Life is Too Short to Sit on the Porch

Last December we had to say goodbye to one of our miniature dachshunds. She was old, and had been abused before she came to us. We gave her 9 good years, as she did us, and I’m glad for that. She was a sweetheart, and I miss her often. Norah, our other doxie is 11 and still going strong. She had been growing accustomed to the quiet life that she and her senior “sister” enjoyed, and I’m sure she misses her, but with no more fighting for mom’s attention, she was in her own version of heaven. Unfortunately, that didn’t last long.

Little did Norah know, Bill and I had been keeping an eye on PetFinder for a puppy to add to the family for several months. Not long after BoneZ passed we found what we hoped would be our newest family member, Darwin Atlas. We adopted Darwin, who is an Australian Shepherd/Australian Cattle Dog mix, when he was 11 weeks old. He is full of energy and very jealous of anyone who takes my attention away from him. I’m not sure Norah has completely forgiven us yet.

I love Darwin. He is feisty and curious, handsome and smart, but I’m pretty sure he only loves me because I have opposable thumbs. He spends his days flopping toys into my lap to play Tug of War, or to throw out for him to catch. All day. Every day. If I let go of the toy, he looks at me sympathetically and flops it back onto my lap. “Poor mom dropped the toy. I’ll help her.” If that doesn’t work, he will yip in the highest pitch he can achieve (in case you’re curious, it is impressive) until I can’t stand it anymore and I throw it again. I told you he’s smart.
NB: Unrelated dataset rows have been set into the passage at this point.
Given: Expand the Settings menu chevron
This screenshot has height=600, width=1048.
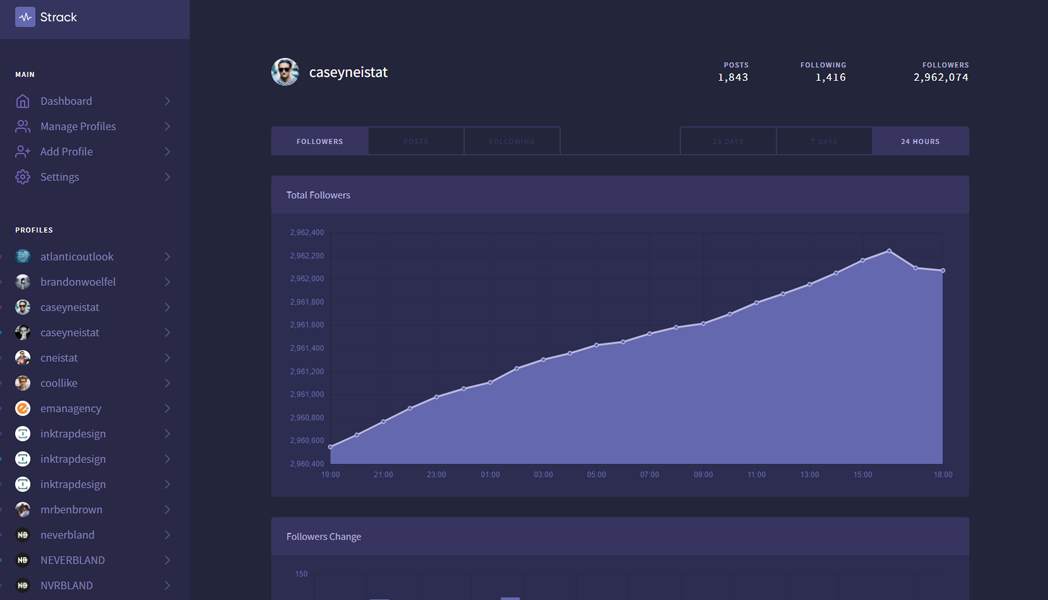Looking at the screenshot, I should point(169,176).
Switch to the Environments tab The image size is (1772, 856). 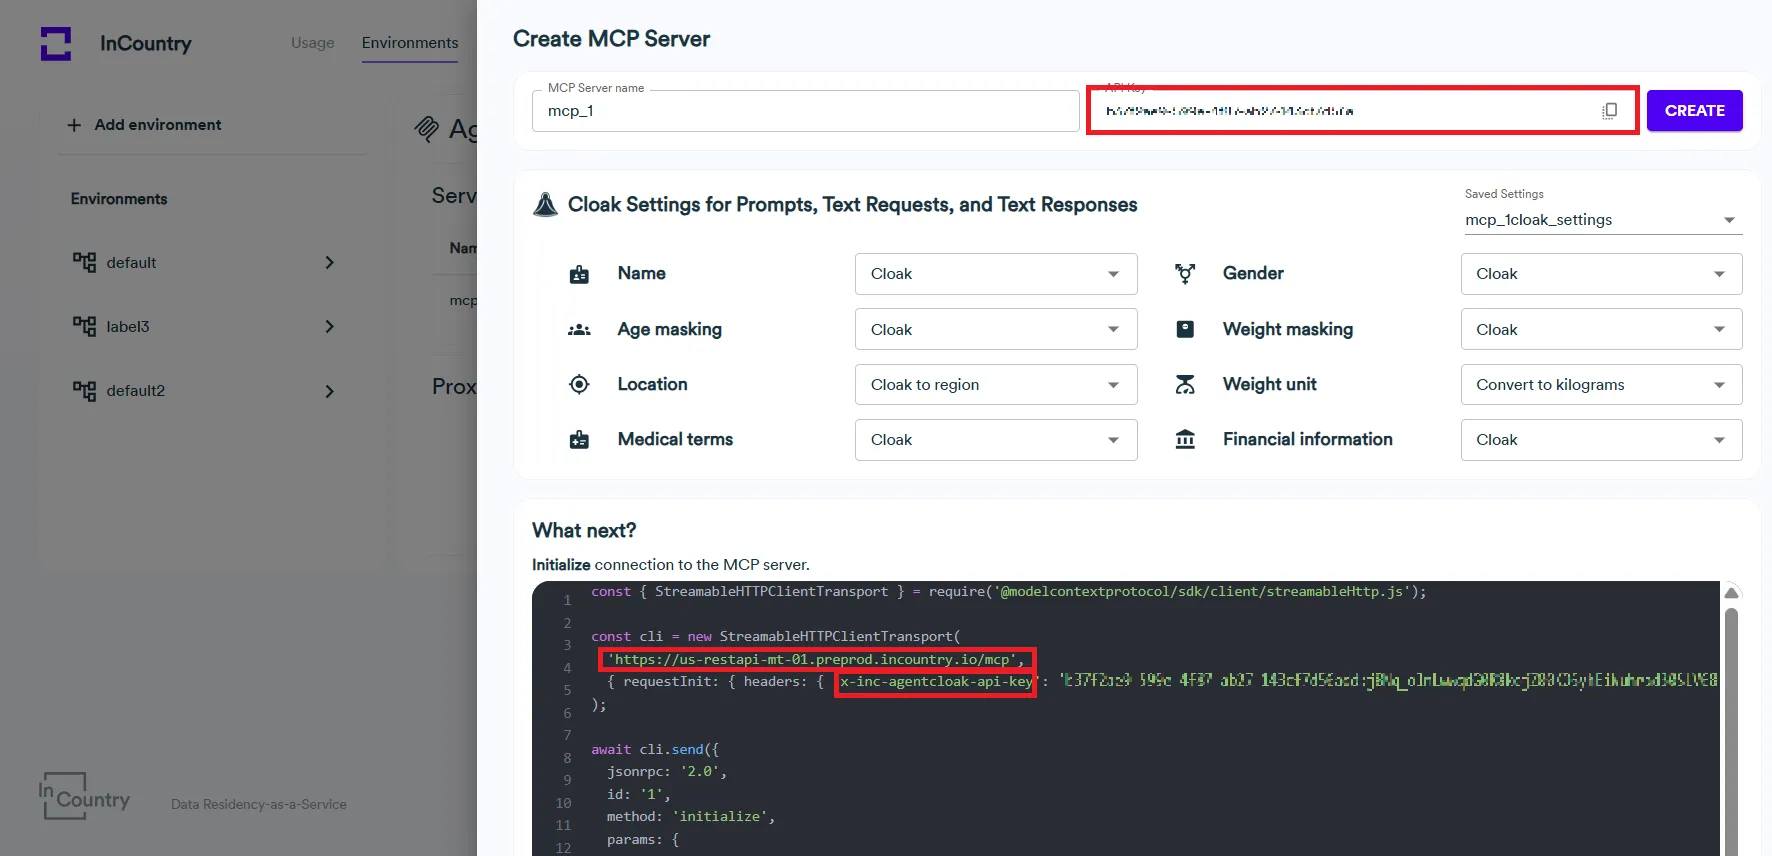(x=410, y=43)
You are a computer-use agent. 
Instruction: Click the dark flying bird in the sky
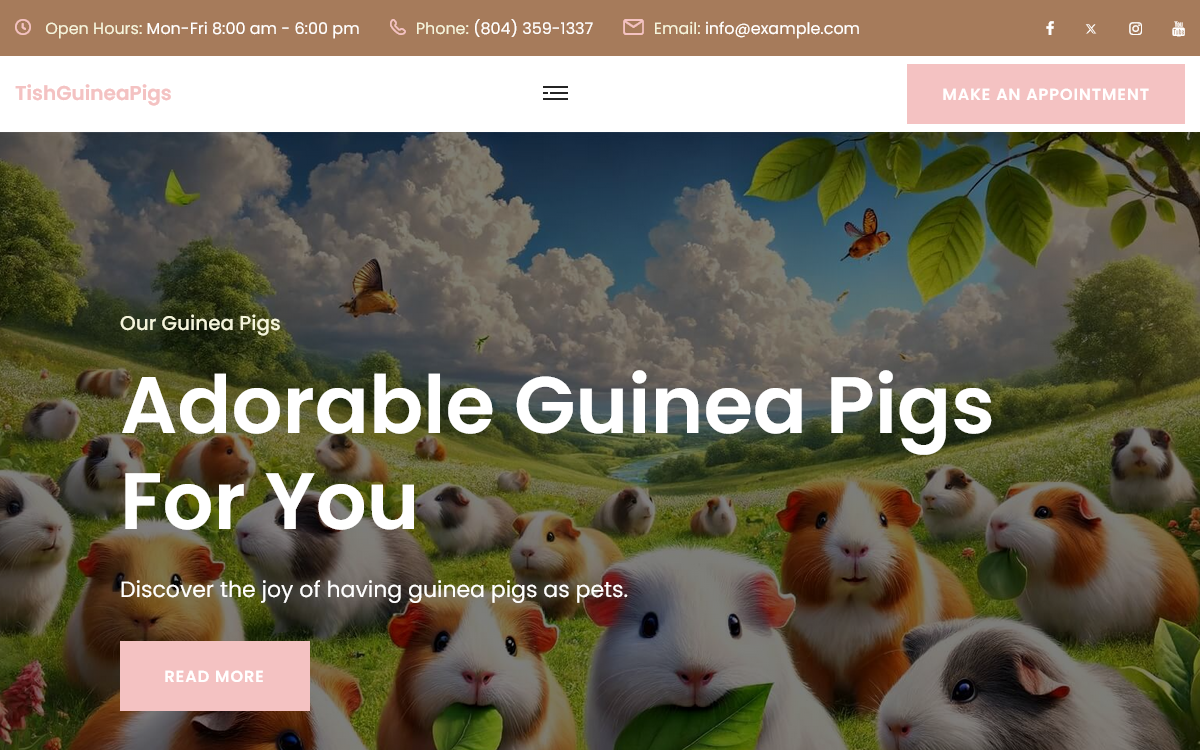tap(368, 288)
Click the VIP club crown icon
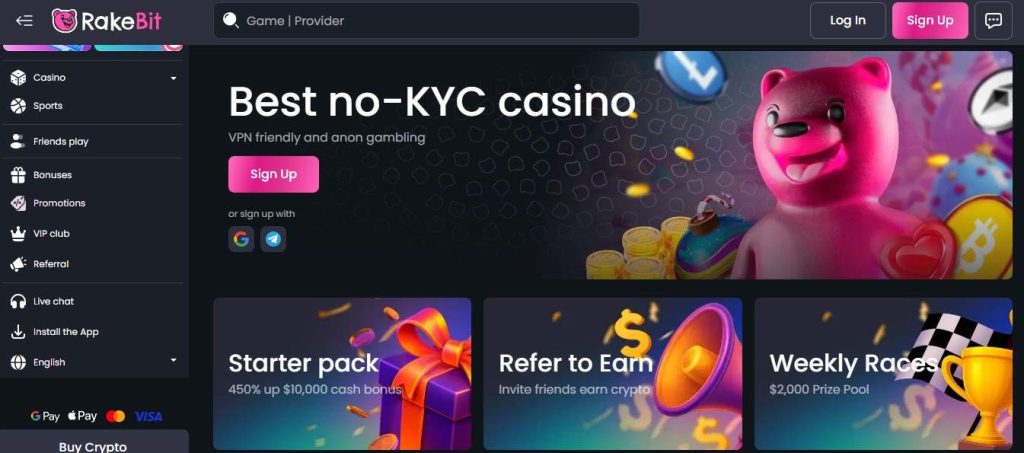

Those thumbs are also useful for filling his food dish, although I’m sure he’s not against eating it right out of the bag, filling his water dish, putting on his leash for a walk, and for gently chewing on when bored.

Someday I’m sure he will love to snuggle with me on the couch without any demands of play. Maybe one day he will protect me from danger without a toy in his mouth expectantly waiting while I fight off an assailant. Maybe one day……but for now I’m just a pawn for his endless games.

It’s fun to have a puppy in the house again, much to Norah’s chagrin. He keeps us busy, and that’s never a bad thing. He’s full of life and reminds us not to take anything too seriously. He’s reminding us to love hard and play harder.

Life is too short to sit on the porch.

Hold On

It’s has been a very long time since I have written a post, but there has been so much I have wanted to say. Although I will still not divulge all, for my husband’s privacy, I will give you a glimpse into what has caused my delay. This post is titled “Hold On,” in honor of Sarah McLachlan’s song of the same name on her Mirrorball album. I heard it for the first time in years yesterday and it spoke to me so deeply that I can still feel it resonating within me today. The words are as follows:

Hold on

Hold on to yourself

For this is gonna hurt like hell

Hold on

Hold on to yourself

You know that only time will tell

What is it in me that refuses to believe?

This isn’t easier than the real thing

My love, you know that you’re my best friend

You know I’d do anything for you

My love, let nothing come between us

My love for you is strong and true

Am I in heaven here or am I–?

At the crossroads I am standing

So now you’re sleeping peaceful

I lie awake and pray

You’ll be strong tomorrow

And will see another day

And we will praise it

And love the light that brings a smile across your face

Oh God, if you’re out there, won’t you hear me?

I know that we’ve never talked before

Oh God, the man I love is leaving

Won’t you take him when he comes to your door

Am I in heaven here or am I in hell?

At the crossroads I am standing

Now you’re sleeping peaceful

I lie awake and pray

That you’ll be strong tomorrow

And will see another day

And we will praise it

And love the light that brings a smile

Now you’re sleeping peaceful

I lie awake and pray

That you’ll be strong tomorrow

And will see another day

And we will praise it

And love the light that brings a smile across your face

Hold on

Hold on to yourself

For this is gonna hurt like hell

My husband continues to be by my side. I love him more than I could ever have imagined possible. We just celebrated our 28th anniversary. However, as we all know, life throws obstacles, and the best made plans are upended.

Bill is 51 years old, and has been the picture of health for most of his life. I was always the one sick, Crohn’s being my biggest health concern, as discussed in previous posts. Recently the situation has flipped, and it has thrown us for a loop. It is not cancer, nor mental illness, and that is a blessing, but it is still a very large obstacle. The kind that knocks the wind out of you. The kind that moves you to readjust your bucket list timeline. The kind that reminds you of how precious life is. The kind that forces you to count your blessings. The kind that changes everything, and nothing at all.

The love of my life is fighting a disease that he shouldn’t have to, a disease we never expected, a disease that came out of nowhere and slapped us in the face. and honestly…..it hurts like hell.